- _WORK TO BE COMPLETED_
In the passage on school transport, set down everything from "Given that it" down to "in this manner." word for word.

PASSAGE PROVIDED below:

Given that it will take a decade or more for this project to bear fruit, the Sisu Seriya school bus system should be developed further. There is a tendency among parents in the city to drop and pick up their children at school by private car. If a particular school in Colombo has 5,000 students, around 3,000 cars converge near the school during morning and afternoon. One can imagine the huge quantity of fuel wasted in this manner.

In many developed countries, most, if not all, students come to school using the yellow school buses. This minimises traffic congestion around schools and also saves fuel. It is thus essential to expand the school bus service and make it more comfortable and punctual to encourage more parents to send their children to school using this method. In this context, the Government should consider importing electric buses for the Sisu Seriya. The schools can also identify students who live near each other and suggest carpooling, another concept popular in the developed world.

End of PASSAGE PROVIDED.
RECORD EXTRACTS below:

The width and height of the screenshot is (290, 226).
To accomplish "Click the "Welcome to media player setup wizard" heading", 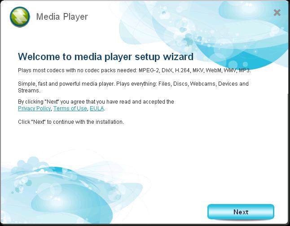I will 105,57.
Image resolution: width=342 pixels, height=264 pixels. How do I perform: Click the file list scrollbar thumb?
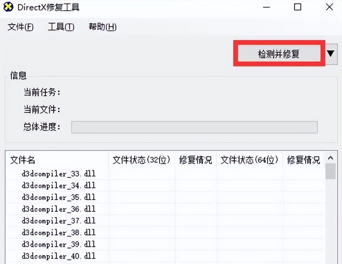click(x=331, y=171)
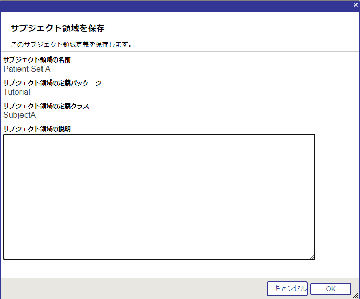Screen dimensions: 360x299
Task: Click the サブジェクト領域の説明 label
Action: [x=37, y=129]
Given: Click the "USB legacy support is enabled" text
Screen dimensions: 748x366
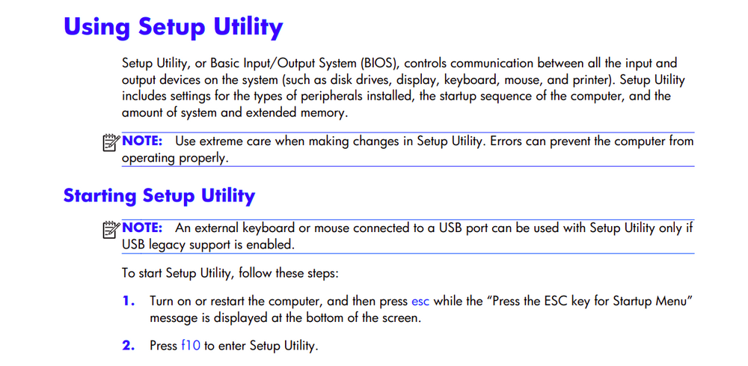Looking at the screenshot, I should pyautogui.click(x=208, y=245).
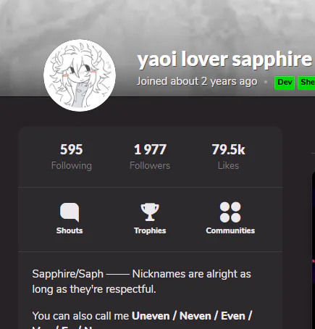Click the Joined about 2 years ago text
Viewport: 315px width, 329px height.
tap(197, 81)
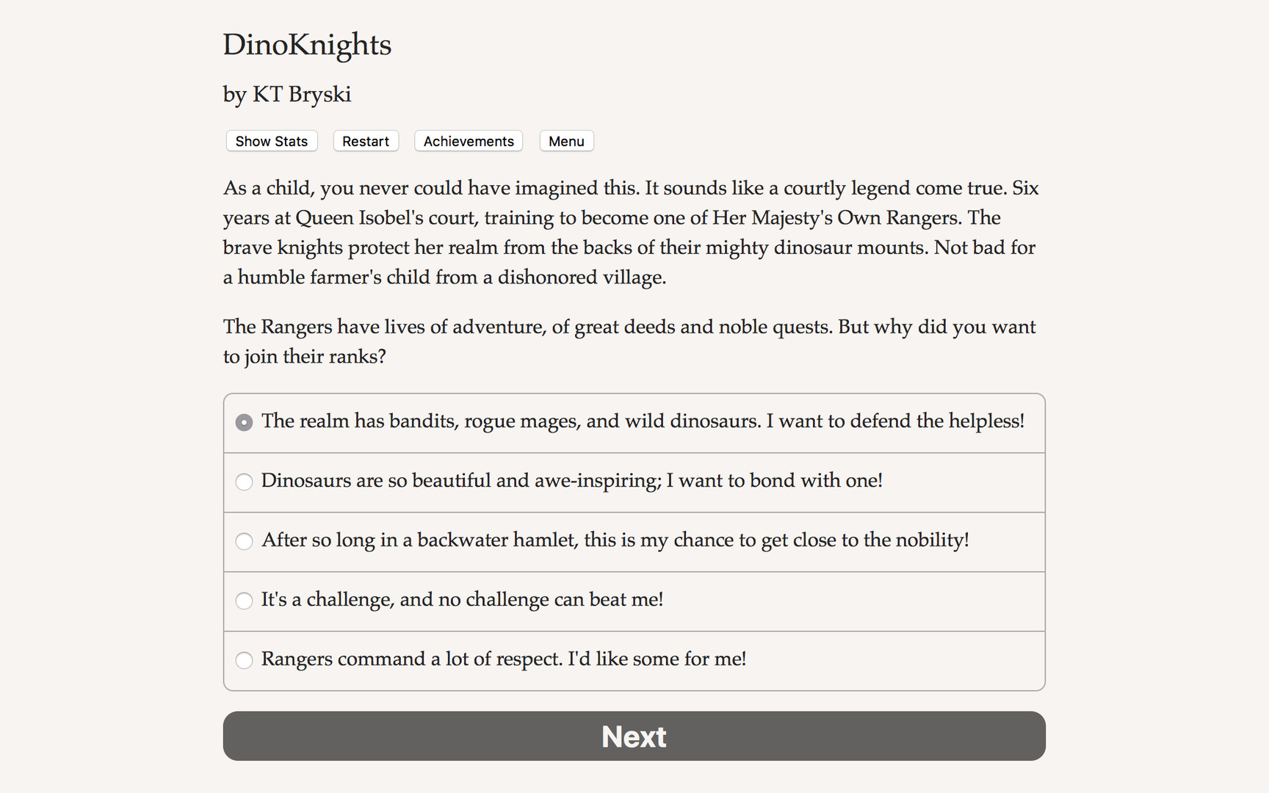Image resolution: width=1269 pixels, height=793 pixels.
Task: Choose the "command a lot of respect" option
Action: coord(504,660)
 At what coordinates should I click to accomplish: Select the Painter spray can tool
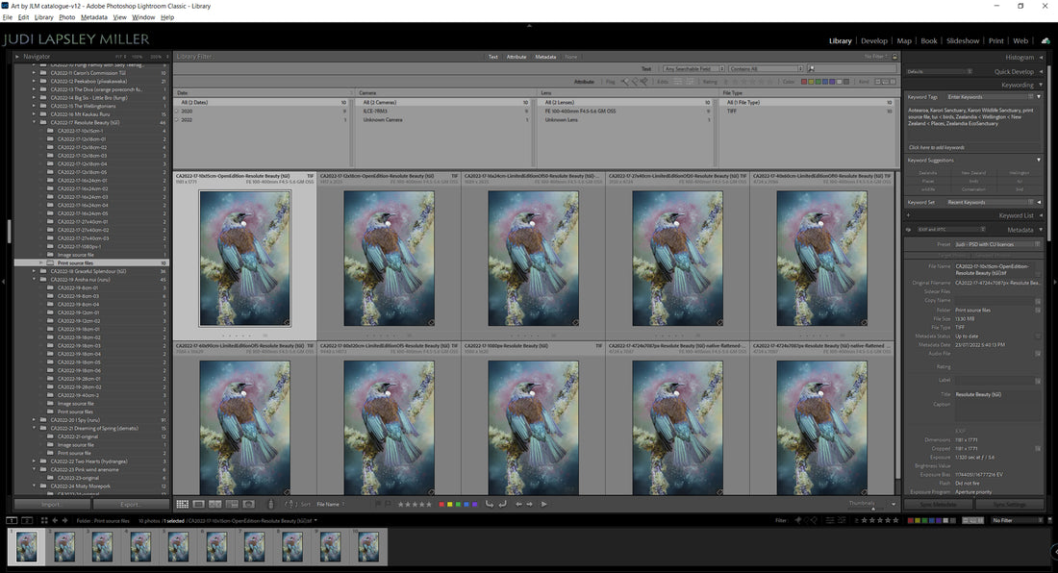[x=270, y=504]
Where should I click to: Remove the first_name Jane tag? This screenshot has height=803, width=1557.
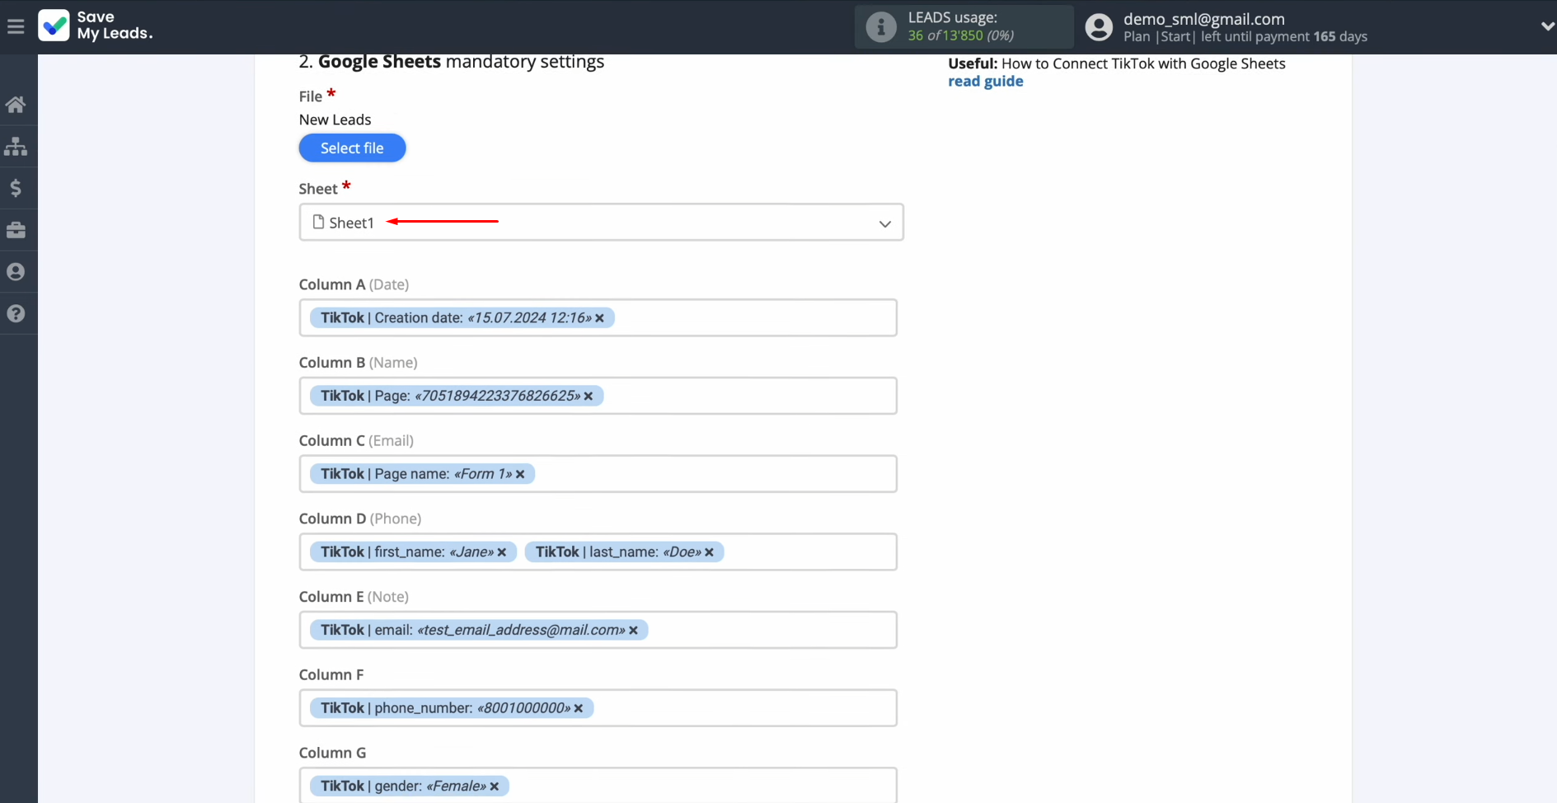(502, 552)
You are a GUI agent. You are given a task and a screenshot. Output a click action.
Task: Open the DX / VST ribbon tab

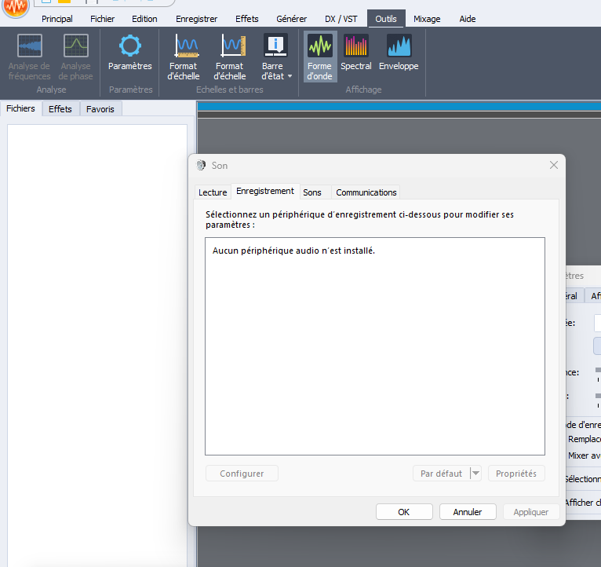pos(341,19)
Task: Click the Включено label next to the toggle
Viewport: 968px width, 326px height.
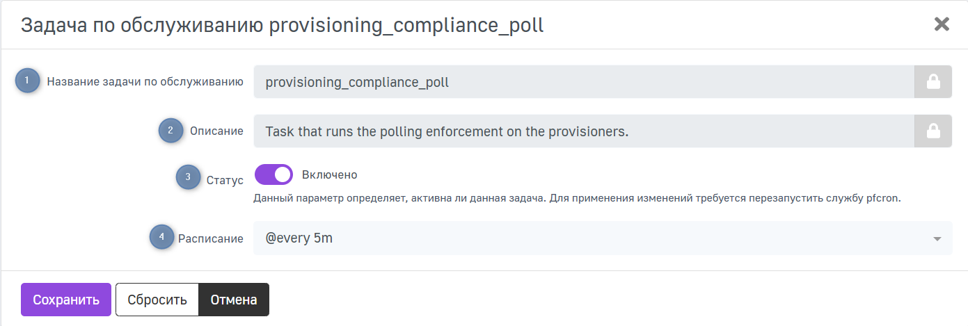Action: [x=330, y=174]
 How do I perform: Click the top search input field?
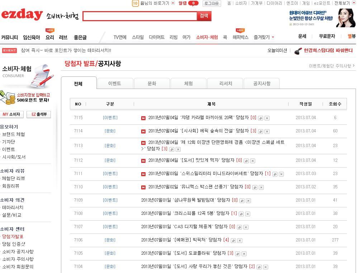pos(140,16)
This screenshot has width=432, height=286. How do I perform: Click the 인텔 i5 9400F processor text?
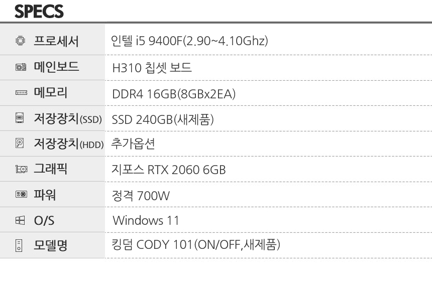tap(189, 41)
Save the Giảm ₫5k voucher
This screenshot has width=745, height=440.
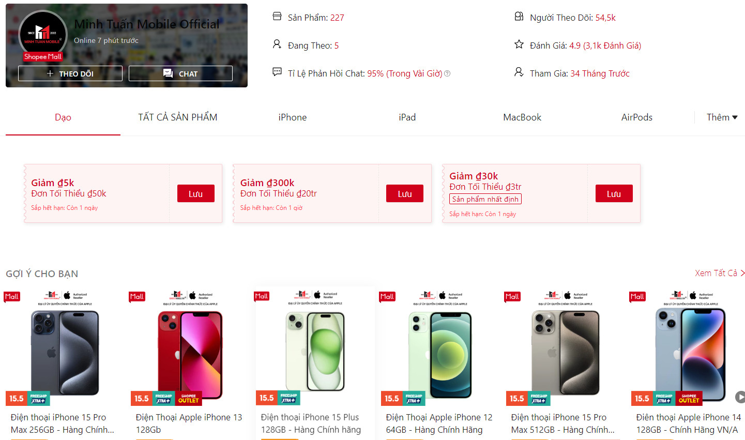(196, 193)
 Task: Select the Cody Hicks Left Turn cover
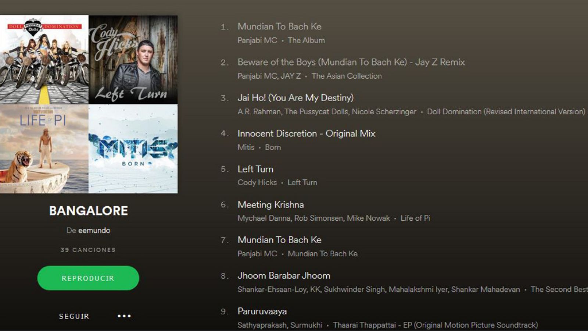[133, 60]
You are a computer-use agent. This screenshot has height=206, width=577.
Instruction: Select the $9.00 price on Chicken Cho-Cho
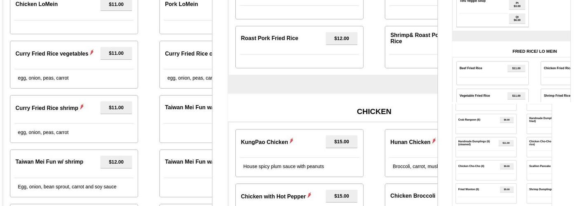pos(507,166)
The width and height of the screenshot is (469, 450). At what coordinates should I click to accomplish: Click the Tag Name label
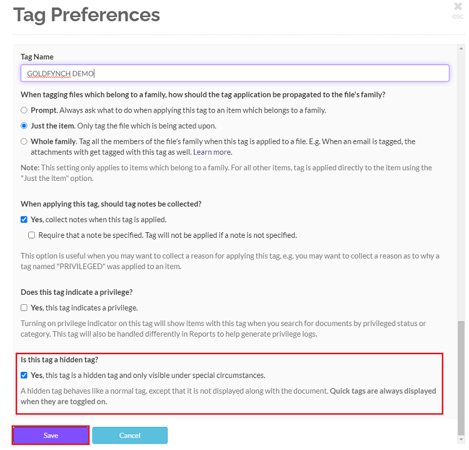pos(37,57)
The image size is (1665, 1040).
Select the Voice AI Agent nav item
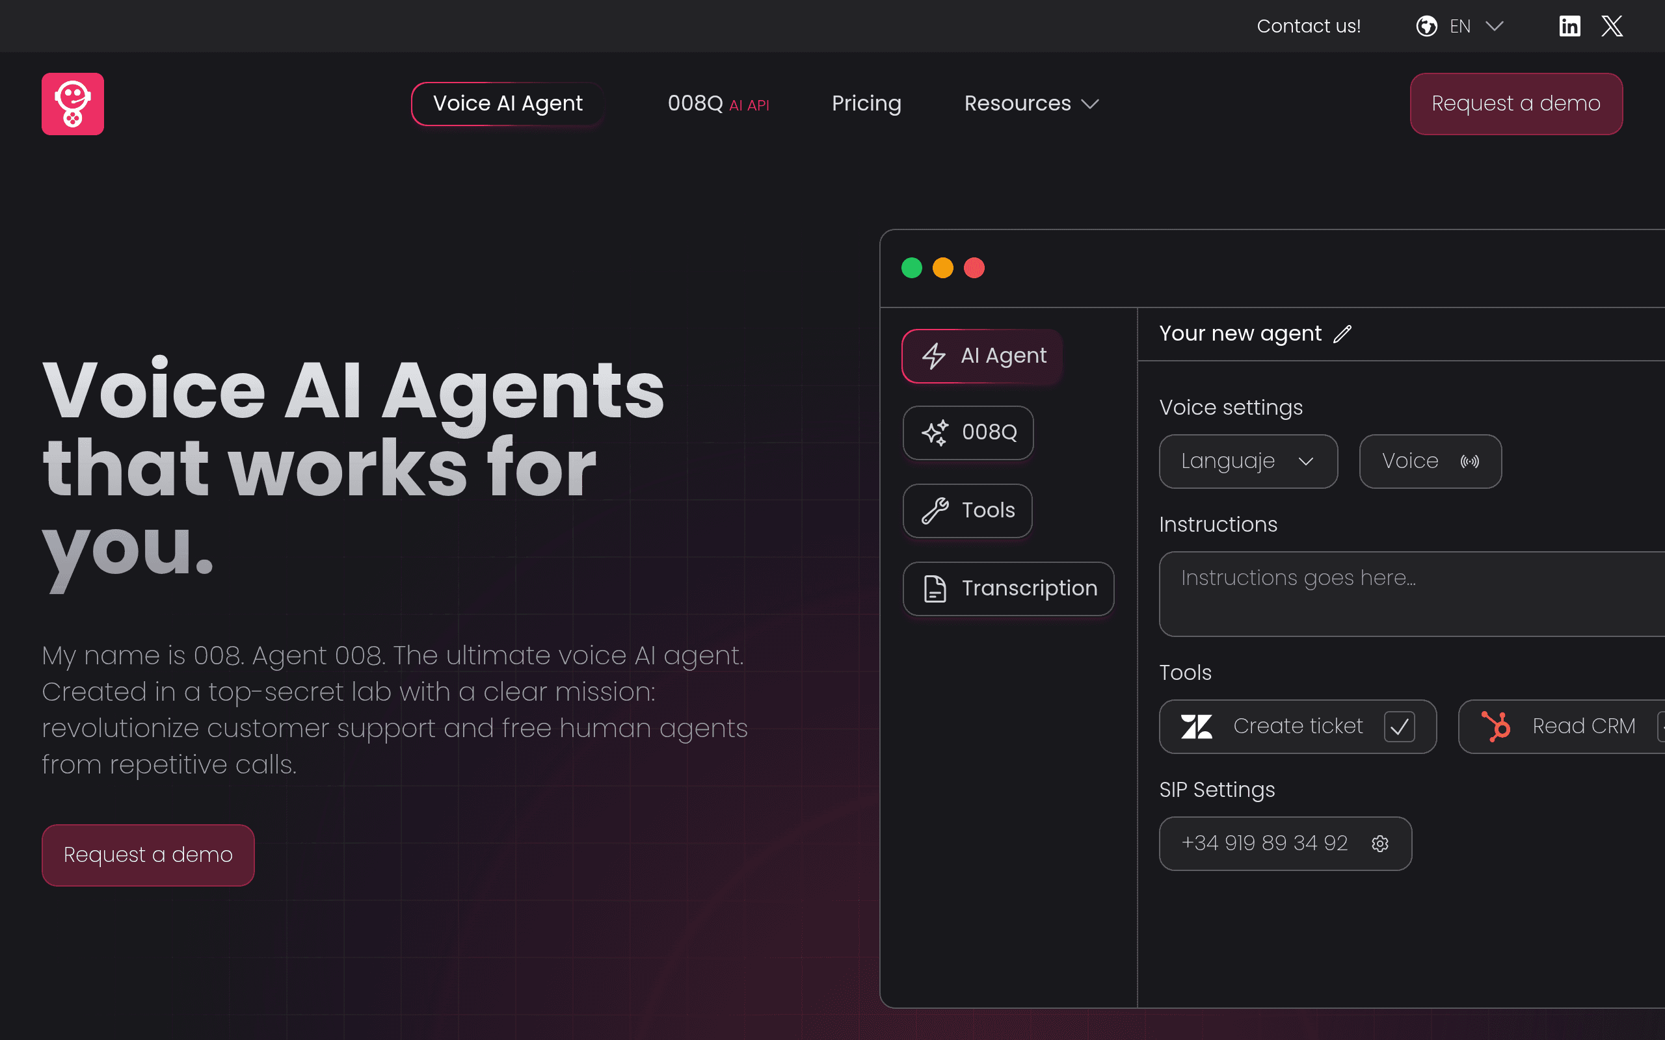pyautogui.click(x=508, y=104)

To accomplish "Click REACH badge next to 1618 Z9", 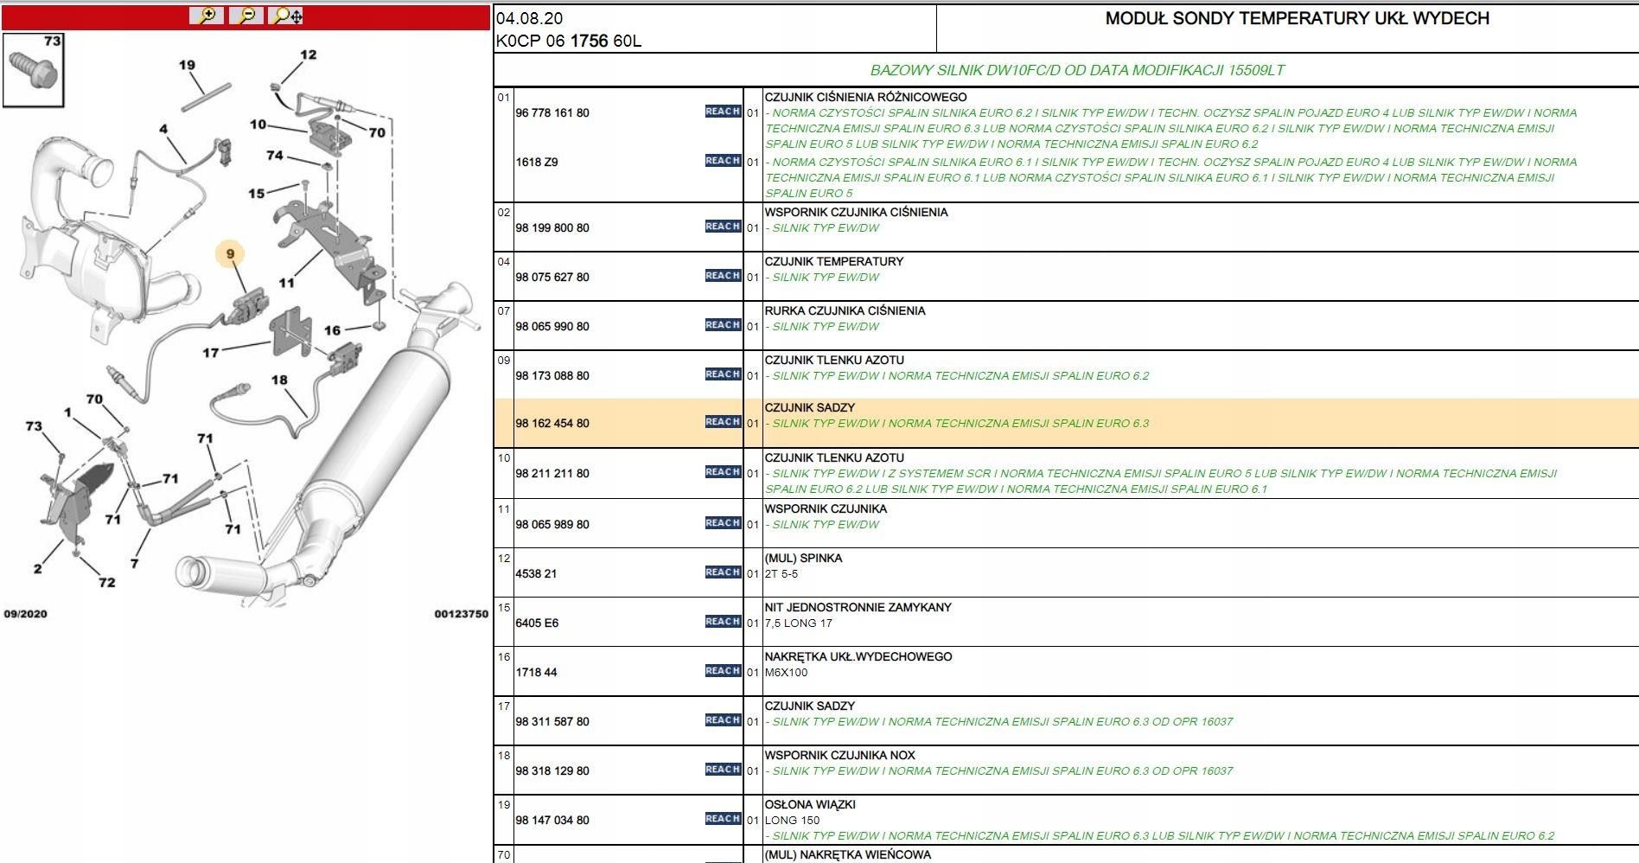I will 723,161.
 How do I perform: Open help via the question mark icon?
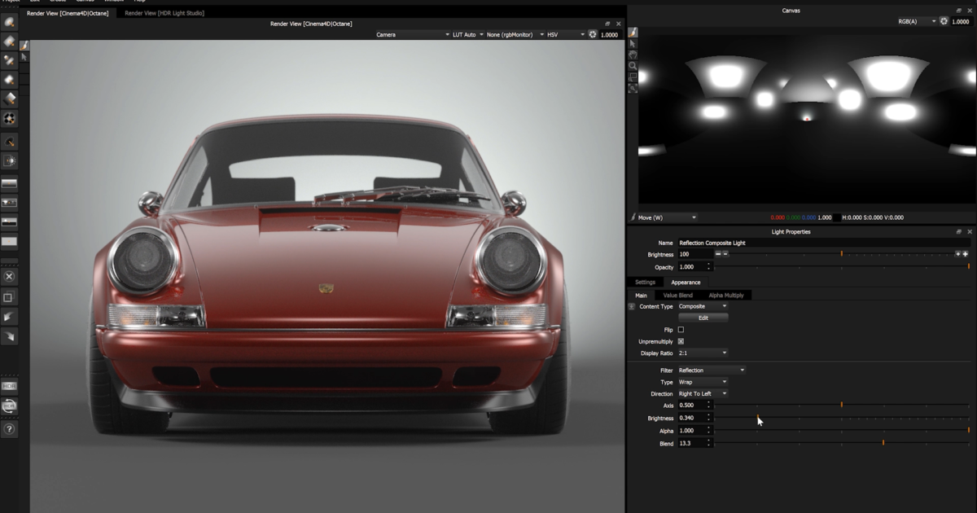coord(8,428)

End of RECORD EXTRACTS.

- _OUTPUT FOR THIS EXERCISE_
Given that it will take a decade or more for this project to bear fruit, the Sisu Seriya school bus system should be developed further. There is a tendency among parents in the city to drop and pick up their children at school by private car. If a particular school in Colombo has 5,000 students, around 3,000 cars converge near the school during morning and afternoon. One can imagine the huge quantity of fuel wasted in this manner.